• **CONSIGNE A**
Recopiez sans rien modifier le passage du texte sur le financement de l'audiovisuel public qui commence par « On sait que » et se termine par « 12,25 milliards de francs. ».

• **TEXTE**
▬▬▬
Un financement publicitaire excessif tire sans doute la programmation vers le bas, mais n'implique pas inévitablement l'alignement sur les chaînes privées. La ménagère de moins de 50 ans n'est pas la cible-mère du secteur public qui paraît répondre dans une assez large mesure à sa vocation de " fédérer " un public beaucoup plus vaste 2( * ) . Il a besoin pour cela de ressources importantes, que la publicité lui garantit mieux sans doute que les crédits budgétaires ou la redevance. Comment attirer en effet un vaste public sans coûteuses " paillettes " ? Comment poursuivre l'ambition de susciter la production d'oeuvres de qualité, pourvues d'une valeur patrimoniale, si la ressource publicitaire diminue au profit d'un financement public dont on sait d'expérience le caractère fondamentalement aléatoire ? Le débat du financement est une équation à beaucoup d'inconnues, qu'il convient d'aborder avec réalisme.

2. Des difficultés latentes du côté des recettes publiques

Ici encore le commentateur du projet de budget fait face à un noeud de contradictions inextricables. Il convient d'adopter une nouvelle fois la logique révélée par le ministre de la culture et de la communication : ce budget " comporte des signes annonciateurs de la réforme à venir " qui, " sans attendre l'entrée en vigueur de la réforme de l'audiovisuel public, retient une structure de financement du secteur public plus vertueuse que par le passé ".

On sait que l'enfer est pavé de bonnes intentions. Votre rapporteur doit à l'audiovisuel public de rechercher les perspectives infernales vers lesquelles les intentions les plus vertueuses pourraient conduire à terme.

• La redevance

Le projet de budget est construit sur l'hypothèse d'une augmentation de 4,9 % du produit de la redevance, qui en porterait le montant à 12,25 milliards de francs.

La décomposition de la recette supplémentaire de 569,2 millions de francs mérite un examen approfondi.
▬▬▬
• **Lignes de pointage pour texte et éléments**
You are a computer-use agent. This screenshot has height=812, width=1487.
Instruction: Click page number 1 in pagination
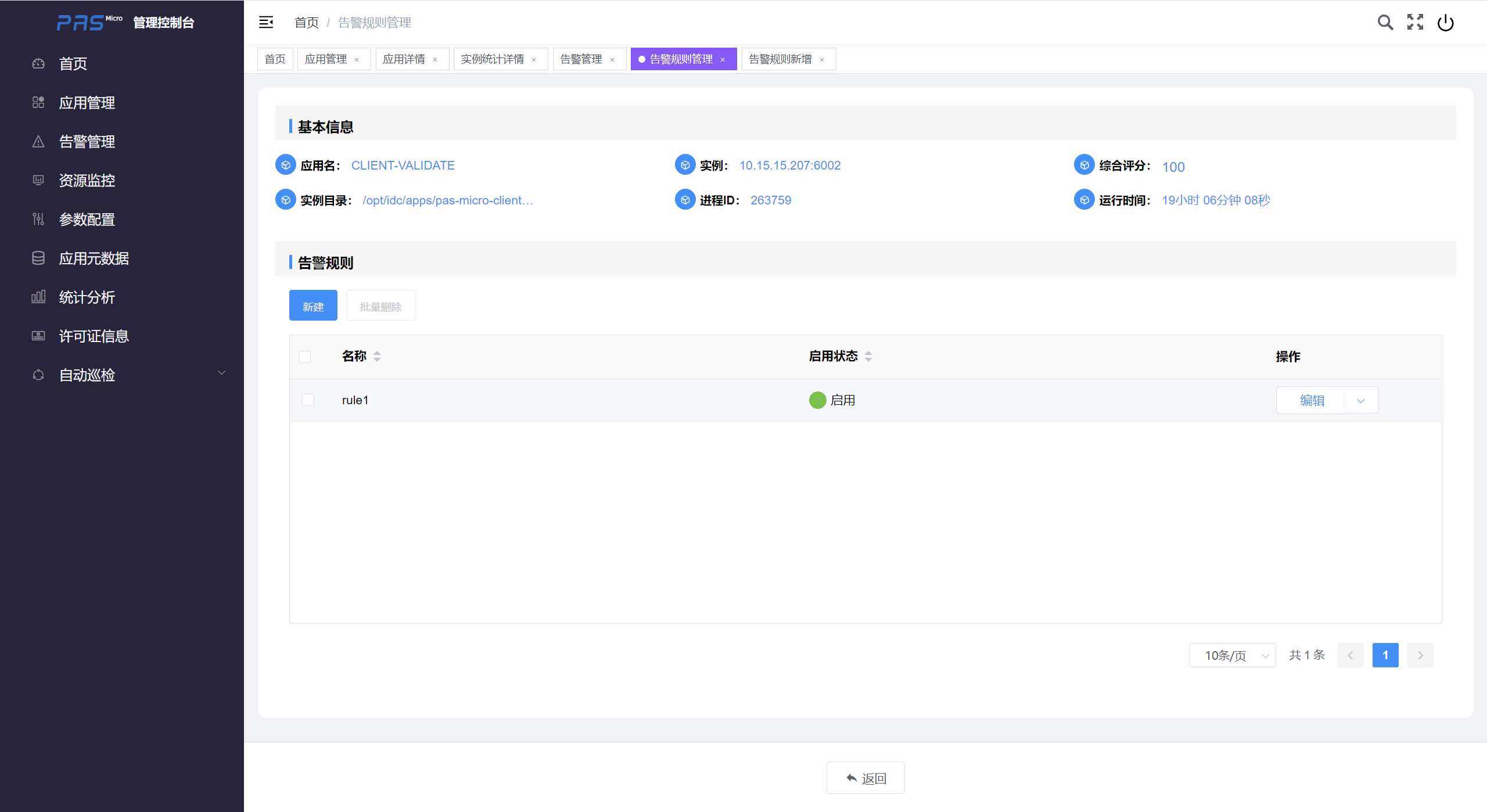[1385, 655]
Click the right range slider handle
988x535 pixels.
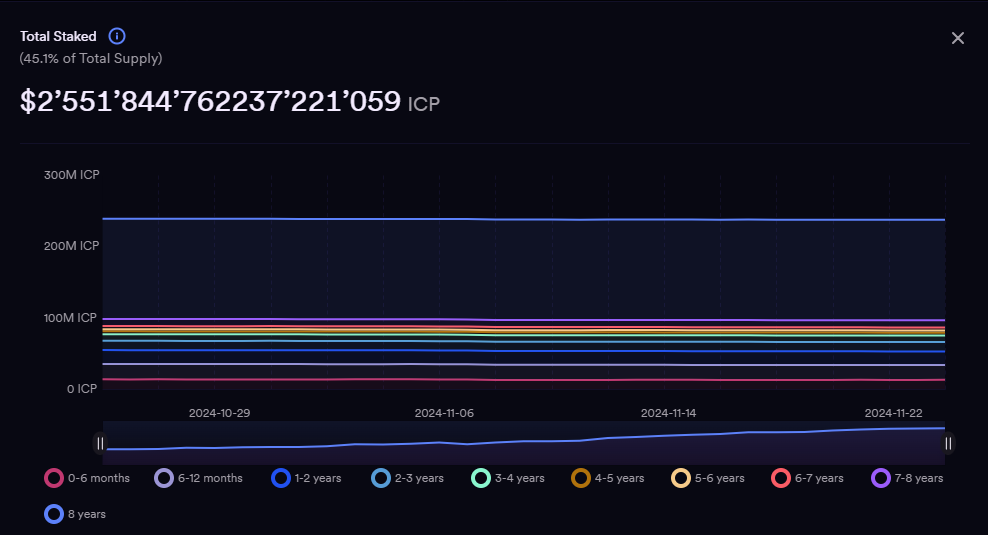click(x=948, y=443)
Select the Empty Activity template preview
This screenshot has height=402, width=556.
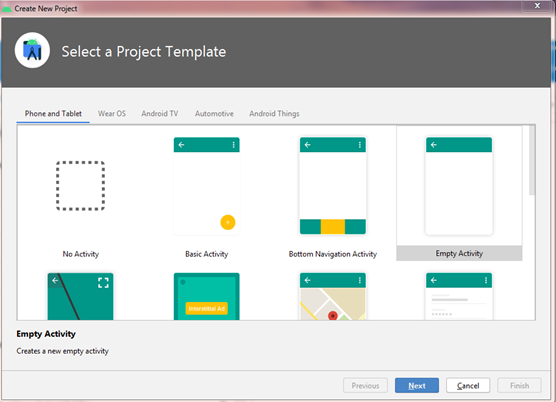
▬▬▬
• **CONSIGNE B**
Transformez l'ensemble des lignes de pointage ci-dessus en liste numérotée, sans les lignes vides. Laissez les images hors de votre réponse.

• **RÉPONSE ATTENDUE A**
On sait que l'enfer est pavé de bonnes intentions. Votre rapporteur doit à l'audiovisuel public de rechercher les perspectives infernales vers lesquelles les intentions les plus vertueuses pourraient conduire à terme.

• La redevance

Le projet de budget est construit sur l'hypothèse d'une augmentation de 4,9 % du produit de la redevance, qui en porterait le montant à 12,25 milliards de francs.

• **RÉPONSE ATTENDUE B**
1. You are a computer-use agent. This screenshot has height=812, width=1487.
2. Instruction: Click page number 1 in pagination
3. [1385, 655]
4. Click the right range slider handle
5. 988x535 pixels.
6. click(x=948, y=443)
7. Select the Empty Activity template preview
8. This screenshot has height=402, width=556.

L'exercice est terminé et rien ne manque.